Les Froment étaient ainsi à la campagne depuis un grand mois, lorsque Marianne, complètement remise, vint un soir jusqu’au pont de l’Yeuse, en poussant devant elle la petite voiture de Gervais, pour y attendre Mathieu, qui devait rentrer de bonne heure. Il fut là, en effet, avant six heures. Et elle eut l’idée, par ce beau soir, de faire un léger détour, de passer au moulin des Lepailleur, en aval de la rivière, dans le désir de leur acheter des œufs frais.
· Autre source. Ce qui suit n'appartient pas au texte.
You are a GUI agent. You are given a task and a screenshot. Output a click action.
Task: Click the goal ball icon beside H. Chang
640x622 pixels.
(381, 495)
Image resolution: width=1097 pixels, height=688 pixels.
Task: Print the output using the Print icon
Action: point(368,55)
« Je veux bien, dit Mathieu. Tu sais que je l’adore, leur vieux moulin romantique. Ce qui n’empêche pas que je le jetterais par terre, pour le remettre à neuf, avec une bonne machine, s’il était à moi. »

Dans la cour de l’antique construction, à demi couverte de lierre, d’un charme de légende, avec sa roue moussue dormant parmi les nénuphars, ils trouvèrent le ménage, l’homme roux, grand et sec, la femme aussi sèche, aussi rousse que lui, tous les deux jeunes et durs. L’enfant, Antonin, assis par terre, faisait un trou, de ses petites mains.

« Des œufs ? dit la Lepailleur, certainement, madame, il doit y en avoir. »

Elle ne se hâta point, regarda Gervais, endormi dans la voiture.